(Collection entries)
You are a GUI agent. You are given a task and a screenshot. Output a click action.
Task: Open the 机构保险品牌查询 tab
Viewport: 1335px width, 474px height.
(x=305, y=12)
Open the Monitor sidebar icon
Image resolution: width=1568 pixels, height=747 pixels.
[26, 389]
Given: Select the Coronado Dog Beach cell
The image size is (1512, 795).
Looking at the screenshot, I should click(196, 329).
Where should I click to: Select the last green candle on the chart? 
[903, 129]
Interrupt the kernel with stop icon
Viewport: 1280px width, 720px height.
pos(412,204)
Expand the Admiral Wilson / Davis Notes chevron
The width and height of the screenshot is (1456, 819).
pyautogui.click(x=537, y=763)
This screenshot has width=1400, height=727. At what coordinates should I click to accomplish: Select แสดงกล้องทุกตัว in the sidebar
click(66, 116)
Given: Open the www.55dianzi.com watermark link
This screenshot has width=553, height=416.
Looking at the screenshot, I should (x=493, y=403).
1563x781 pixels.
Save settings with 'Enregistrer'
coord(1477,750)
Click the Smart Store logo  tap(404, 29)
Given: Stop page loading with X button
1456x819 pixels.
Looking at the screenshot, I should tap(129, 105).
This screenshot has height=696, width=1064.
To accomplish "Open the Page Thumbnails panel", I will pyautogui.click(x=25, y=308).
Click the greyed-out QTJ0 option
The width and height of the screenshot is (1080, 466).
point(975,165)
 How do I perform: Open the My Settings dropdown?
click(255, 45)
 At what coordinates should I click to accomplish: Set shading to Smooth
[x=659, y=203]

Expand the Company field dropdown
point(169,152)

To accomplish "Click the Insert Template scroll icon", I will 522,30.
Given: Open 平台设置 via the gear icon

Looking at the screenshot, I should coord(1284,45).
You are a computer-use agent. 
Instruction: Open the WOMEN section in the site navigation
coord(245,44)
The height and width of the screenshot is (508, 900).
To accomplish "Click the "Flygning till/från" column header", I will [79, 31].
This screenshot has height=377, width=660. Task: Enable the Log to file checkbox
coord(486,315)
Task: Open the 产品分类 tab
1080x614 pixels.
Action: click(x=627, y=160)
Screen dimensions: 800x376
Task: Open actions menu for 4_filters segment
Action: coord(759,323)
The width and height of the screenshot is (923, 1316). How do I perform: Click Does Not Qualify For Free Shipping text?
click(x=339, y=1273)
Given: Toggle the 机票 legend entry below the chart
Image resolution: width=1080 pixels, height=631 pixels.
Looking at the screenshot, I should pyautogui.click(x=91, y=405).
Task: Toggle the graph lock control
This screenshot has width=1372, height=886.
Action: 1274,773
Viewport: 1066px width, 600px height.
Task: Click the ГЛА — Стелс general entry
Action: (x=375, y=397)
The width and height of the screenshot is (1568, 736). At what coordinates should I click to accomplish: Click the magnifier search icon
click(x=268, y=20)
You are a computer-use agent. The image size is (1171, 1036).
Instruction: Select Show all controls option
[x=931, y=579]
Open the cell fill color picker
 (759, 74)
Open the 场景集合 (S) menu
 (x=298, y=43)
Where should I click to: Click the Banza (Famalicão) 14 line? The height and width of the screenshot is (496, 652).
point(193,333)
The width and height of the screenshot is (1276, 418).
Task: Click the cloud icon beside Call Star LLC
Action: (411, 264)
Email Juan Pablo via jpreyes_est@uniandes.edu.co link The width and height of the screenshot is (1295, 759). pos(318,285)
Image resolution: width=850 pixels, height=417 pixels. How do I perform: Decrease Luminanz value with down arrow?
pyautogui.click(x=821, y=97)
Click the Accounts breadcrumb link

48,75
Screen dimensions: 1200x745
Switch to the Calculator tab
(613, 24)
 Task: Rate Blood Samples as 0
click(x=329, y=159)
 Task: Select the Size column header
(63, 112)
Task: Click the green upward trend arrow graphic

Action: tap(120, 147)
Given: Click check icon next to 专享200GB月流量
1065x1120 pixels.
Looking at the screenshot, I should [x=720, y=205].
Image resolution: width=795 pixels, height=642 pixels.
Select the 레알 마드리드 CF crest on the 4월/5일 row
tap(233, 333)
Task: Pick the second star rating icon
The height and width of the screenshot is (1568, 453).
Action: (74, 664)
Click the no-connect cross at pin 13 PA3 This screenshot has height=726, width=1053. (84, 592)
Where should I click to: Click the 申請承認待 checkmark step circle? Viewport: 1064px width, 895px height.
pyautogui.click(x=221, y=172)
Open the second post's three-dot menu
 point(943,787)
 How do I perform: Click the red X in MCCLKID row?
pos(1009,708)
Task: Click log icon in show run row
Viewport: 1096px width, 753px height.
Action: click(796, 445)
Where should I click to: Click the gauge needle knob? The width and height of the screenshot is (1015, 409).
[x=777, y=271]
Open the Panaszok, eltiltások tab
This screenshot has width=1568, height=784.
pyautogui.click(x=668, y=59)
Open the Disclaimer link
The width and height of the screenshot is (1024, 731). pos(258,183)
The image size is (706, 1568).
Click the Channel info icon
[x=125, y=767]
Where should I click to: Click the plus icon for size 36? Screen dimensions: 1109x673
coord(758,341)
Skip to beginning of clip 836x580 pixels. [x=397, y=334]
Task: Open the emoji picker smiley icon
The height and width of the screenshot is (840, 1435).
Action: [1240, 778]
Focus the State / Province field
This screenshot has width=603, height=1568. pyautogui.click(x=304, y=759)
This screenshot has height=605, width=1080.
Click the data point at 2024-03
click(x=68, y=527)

** Short problem **
Can you convert the part of the items that opens with the line containing "This screenshot has height=696, width=1064." and closes with the line containing "click(255, 45)" into a Markdown table with columns Num and Line, numbering each row and leaving out blank lines?

** Full solution **
| Num | Line |
|---|---|
| 1 | This screenshot has height=696, width=1064. |
| 2 | To accomplish "Open the Page Thumbnails panel", I will pyautogui.click(x=25, y=308). |
| 3 | Click the greyed-out QTJ0 option |
| 4 | The width and height of the screenshot is (1080, 466). |
| 5 | point(975,165) |
| 6 |  How do I perform: Open the My Settings dropdown? |
| 7 | click(255, 45) |